> [Records supplied]
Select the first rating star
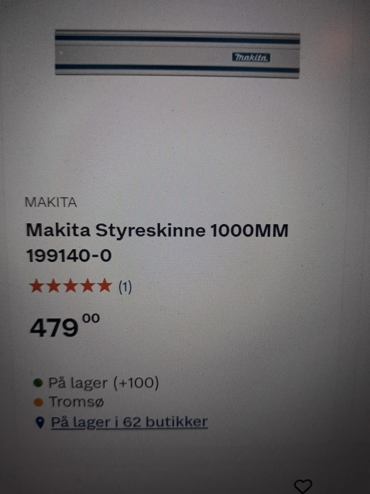Image resolution: width=370 pixels, height=494 pixels. click(x=37, y=286)
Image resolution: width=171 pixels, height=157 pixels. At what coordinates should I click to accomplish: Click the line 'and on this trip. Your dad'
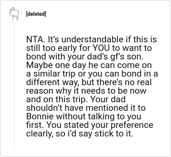[76, 99]
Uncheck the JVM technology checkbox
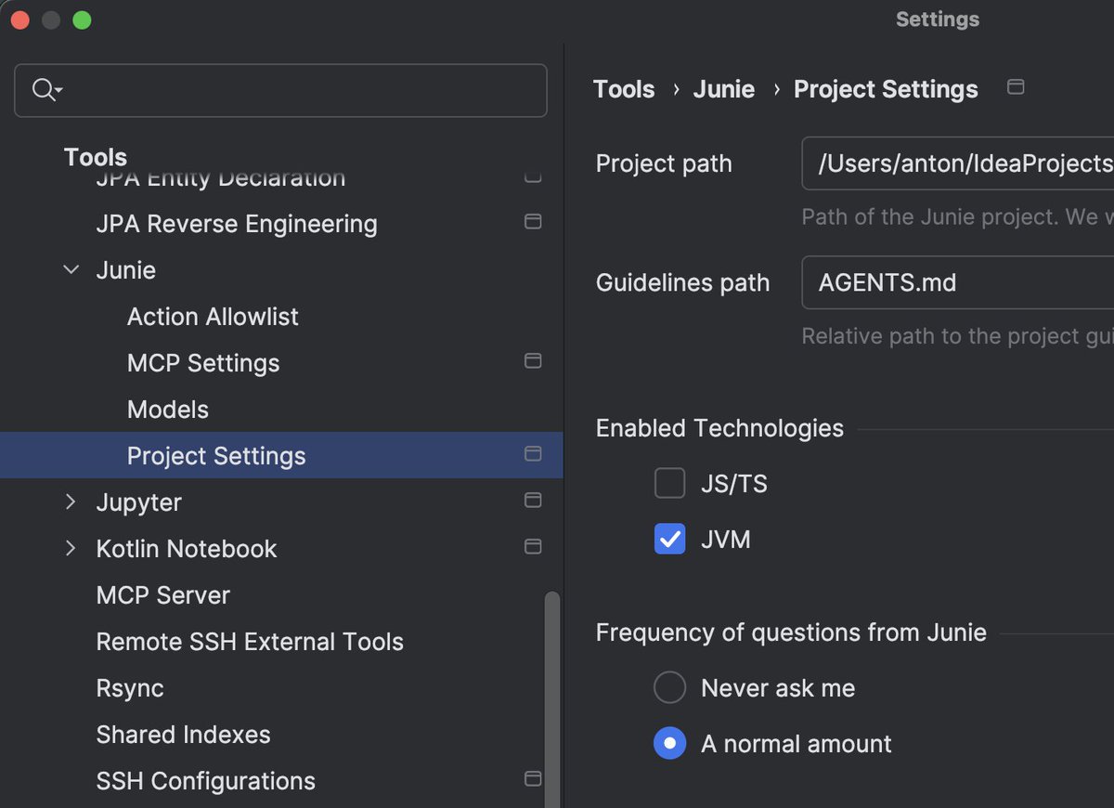This screenshot has height=808, width=1114. click(669, 539)
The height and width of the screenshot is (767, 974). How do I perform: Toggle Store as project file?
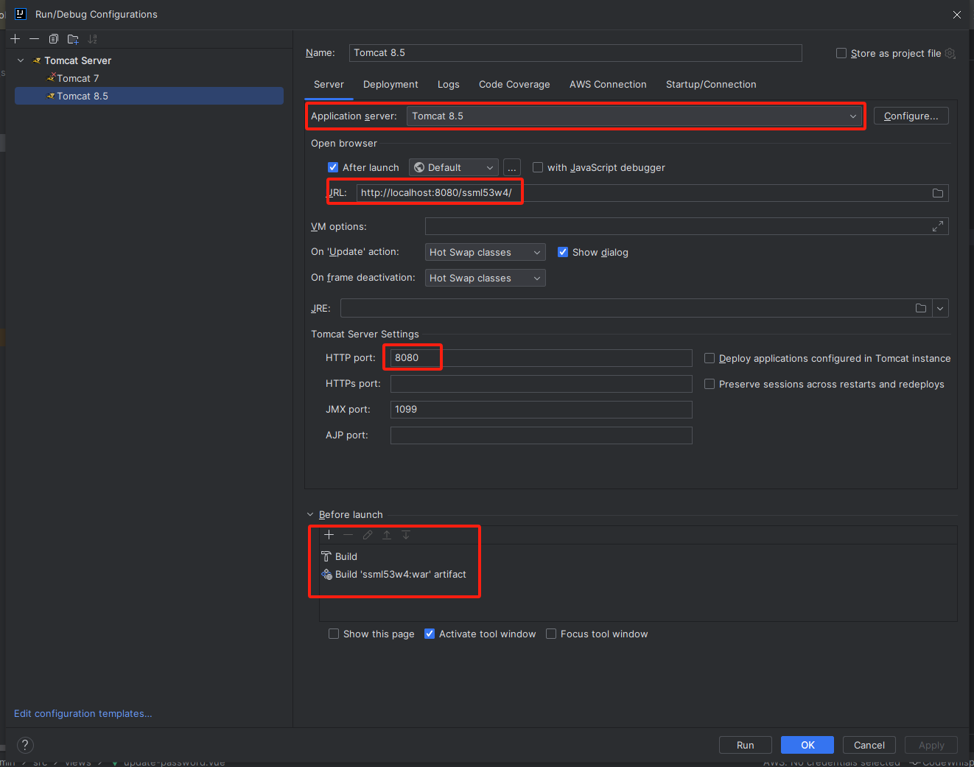pos(841,53)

> [What you have to do] Send back every line above exactly, skipping all pictures.

> [Answer to the problem]
Select the first rating star
Image resolution: width=370 pixels, height=494 pixels. click(x=37, y=286)
Image resolution: width=171 pixels, height=157 pixels. At what coordinates should I click to accomplish: Click the line 'and on this trip. Your dad'
[76, 99]
Uncheck the JVM technology checkbox
This screenshot has height=808, width=1114. click(669, 539)
The height and width of the screenshot is (767, 974). How do I perform: Toggle Store as project file?
pos(841,53)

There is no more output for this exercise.